Swiggy has launched Hermes V3, a generative AI-powered text-to-SQL assistant that enables employees to query data using simple English. Running within Slack, Hermes integrates vector retrieval, conversational memory, agent orchestration, and an explanation layer to accurately translate natural language inputs into executable SQL queries.
As an Indian online food ordering and delivery platform, Swiggy initially introduced Hermes as a lightweight interface allowing staff to ask basic questions and receive corresponding SQL queries for execution against internal data stores. The early versions faced limitations in deriving complex metrics, lacked contextual awareness in conversations, produced inconsistent results for similar prompts, and offered no clear mechanism to validate generated SQL. To address these challenges, the engineering team rebuilt the system using few-shot learning, metadata retrieval, and structured workflows centered around large language models (LLMs).

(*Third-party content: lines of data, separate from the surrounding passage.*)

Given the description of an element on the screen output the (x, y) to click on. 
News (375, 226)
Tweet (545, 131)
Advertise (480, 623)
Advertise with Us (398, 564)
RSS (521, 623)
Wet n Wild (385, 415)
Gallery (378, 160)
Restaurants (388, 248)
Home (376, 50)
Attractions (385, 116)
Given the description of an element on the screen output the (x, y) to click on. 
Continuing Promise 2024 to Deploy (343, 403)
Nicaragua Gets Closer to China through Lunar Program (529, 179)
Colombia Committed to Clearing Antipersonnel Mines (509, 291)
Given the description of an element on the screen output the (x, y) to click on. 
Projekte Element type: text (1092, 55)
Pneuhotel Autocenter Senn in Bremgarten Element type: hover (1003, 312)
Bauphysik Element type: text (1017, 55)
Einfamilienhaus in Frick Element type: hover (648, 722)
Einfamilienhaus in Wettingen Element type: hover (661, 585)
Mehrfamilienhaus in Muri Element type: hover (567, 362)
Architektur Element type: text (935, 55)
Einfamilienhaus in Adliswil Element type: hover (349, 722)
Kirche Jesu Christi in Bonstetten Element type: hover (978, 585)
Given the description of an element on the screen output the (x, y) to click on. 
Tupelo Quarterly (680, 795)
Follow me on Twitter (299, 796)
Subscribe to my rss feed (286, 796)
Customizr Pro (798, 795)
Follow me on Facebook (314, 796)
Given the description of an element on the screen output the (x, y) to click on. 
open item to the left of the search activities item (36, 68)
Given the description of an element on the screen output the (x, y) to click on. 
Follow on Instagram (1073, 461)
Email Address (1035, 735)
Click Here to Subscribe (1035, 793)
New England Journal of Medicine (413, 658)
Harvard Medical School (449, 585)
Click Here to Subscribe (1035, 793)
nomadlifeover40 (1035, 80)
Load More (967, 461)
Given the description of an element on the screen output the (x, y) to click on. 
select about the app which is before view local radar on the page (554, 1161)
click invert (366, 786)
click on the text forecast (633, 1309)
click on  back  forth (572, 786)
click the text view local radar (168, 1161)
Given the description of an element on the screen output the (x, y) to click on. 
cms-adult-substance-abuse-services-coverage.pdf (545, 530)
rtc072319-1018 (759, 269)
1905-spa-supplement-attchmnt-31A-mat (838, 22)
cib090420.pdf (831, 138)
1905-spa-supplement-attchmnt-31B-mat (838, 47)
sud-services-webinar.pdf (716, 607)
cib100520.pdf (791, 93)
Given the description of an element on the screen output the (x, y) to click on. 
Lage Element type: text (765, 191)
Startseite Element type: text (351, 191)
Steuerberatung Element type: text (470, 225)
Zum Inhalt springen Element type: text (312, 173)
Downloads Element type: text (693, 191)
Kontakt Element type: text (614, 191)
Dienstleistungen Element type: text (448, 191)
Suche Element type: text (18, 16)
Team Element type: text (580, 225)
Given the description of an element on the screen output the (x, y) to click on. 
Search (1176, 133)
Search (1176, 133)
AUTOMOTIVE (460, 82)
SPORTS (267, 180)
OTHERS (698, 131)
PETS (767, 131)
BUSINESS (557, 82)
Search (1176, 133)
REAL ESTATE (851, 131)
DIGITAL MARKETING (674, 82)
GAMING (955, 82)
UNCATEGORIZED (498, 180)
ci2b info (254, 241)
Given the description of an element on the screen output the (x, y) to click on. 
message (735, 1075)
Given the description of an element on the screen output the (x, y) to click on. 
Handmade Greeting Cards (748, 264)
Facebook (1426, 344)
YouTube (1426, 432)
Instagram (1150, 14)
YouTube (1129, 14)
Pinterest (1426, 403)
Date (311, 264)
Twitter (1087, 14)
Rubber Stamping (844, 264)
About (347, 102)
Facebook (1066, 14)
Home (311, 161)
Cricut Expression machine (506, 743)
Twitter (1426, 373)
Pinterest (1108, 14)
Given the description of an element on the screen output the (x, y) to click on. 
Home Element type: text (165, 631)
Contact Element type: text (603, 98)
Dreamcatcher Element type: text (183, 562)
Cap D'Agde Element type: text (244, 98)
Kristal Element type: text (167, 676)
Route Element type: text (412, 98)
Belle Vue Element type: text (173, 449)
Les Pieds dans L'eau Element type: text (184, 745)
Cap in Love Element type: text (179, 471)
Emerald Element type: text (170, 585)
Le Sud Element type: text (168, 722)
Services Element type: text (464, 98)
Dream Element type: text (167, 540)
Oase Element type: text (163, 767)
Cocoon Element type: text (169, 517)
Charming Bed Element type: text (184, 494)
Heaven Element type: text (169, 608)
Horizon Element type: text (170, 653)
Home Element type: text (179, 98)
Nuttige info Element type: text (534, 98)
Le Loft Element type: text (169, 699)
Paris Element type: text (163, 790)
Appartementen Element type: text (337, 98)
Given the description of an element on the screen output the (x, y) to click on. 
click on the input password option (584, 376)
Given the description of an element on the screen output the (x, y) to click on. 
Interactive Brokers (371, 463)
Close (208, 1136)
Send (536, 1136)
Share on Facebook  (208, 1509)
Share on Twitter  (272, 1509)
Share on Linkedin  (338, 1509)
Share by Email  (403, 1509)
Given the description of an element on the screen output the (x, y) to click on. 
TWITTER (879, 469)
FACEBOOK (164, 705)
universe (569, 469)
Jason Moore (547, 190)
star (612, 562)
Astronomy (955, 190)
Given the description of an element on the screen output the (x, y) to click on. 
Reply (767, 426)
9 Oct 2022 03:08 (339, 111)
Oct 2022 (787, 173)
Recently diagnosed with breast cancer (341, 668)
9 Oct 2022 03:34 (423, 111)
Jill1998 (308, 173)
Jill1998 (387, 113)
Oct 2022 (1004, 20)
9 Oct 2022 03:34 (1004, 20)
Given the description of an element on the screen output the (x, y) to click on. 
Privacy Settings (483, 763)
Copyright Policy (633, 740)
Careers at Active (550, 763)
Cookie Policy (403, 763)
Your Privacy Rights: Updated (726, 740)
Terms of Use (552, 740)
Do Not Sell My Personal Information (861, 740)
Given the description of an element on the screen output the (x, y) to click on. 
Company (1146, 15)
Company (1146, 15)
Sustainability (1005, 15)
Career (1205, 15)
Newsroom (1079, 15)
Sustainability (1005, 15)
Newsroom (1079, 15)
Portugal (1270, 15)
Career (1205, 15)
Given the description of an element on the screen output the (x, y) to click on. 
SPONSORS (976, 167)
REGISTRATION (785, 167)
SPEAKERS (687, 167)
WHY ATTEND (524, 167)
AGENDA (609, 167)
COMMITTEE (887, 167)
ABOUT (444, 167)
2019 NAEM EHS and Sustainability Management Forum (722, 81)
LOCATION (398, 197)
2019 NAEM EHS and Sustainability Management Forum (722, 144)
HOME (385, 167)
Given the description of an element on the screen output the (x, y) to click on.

Previous overall architecture of Hermes (Source: Swiggy Tech Blog)
In its third major iteration, Hermes introduces a vector-based prompt retrieval system trained on historical SQL queries executed in Snowflake. Since most production-level queries lack descriptive metadata, the team leveraged large-context language models to convert raw SQL statements into natural language explanations—effectively reconstructing missing query intents. These synthesized prompts are indexed via vector similarity and injected as few-shot examples, enabling Hermes to ground new requests in established analytical patterns and significantly improve SQL generation accuracy.
As highlighted by Meghana Negi and Rutvik Reddy, engineers at Swiggy:
Hermes now leverages a curated database of previously executed queries and their associated prompts, retrieves relevant examples using vector similarity, and maintains conversational context—improving SQL generation accuracy from 54% to 93% while supporting seamless multi-turn interactions.
Hermes V3 workflow (Source: Swiggy Tech Blog)
Hermes V3 also incorporates persistent conversation memory, allowing multi-round queries to reference prior exchanges without redefining context. User interactions feel more intuitive, as the system tracks session states and evolves simple metric requests into composite queries. An orchestration agent implements a ReAct-style reasoning loop, breaking down complex inquiries into discrete tasks within a repeatable workflow: intent parsing, completeness validation, metadata lookup, example retrieval, intermediate logic construction, SQL generation, and optional clarification requests.
Structured intelligence for query generation agent flow (Source: Swiggy Tech Blog)
A key enhancement in V3 is the addition of an interpretability layer that exposes underlying assumptions behind generated SQL and assigns confidence scores. This transparency helps non-technical stakeholders understand how queries are constructed, fostering greater trust in machine-generated insights.
The Hermes V3 framework is tightly integrated with Swiggy’s security, compliance, and metadata management infrastructure. Role-based access control, single sign-on, ephemeral responses, and audit logging ensure sensitive data access adheres to internal governance policies. A hybrid metadata retrieval strategy efficiently fetches schema, table, and column details—keeping token usage within LLM service limits while maintaining high performance.
Hermes' architecture relies on a combination of open-source and cloud-native technologies. The retrieval component uses vector databases and embedding models; orchestration logic employs tools like LangChain to manage structured prompting workflows; and observability frameworks provide traceability and monitoring across layers. Systems such as Snowflake for analytics, PostgreSQL or comparable transactional databases, and API gateways form integral parts of the broader ecosystem supporting Hermes’ capabilities.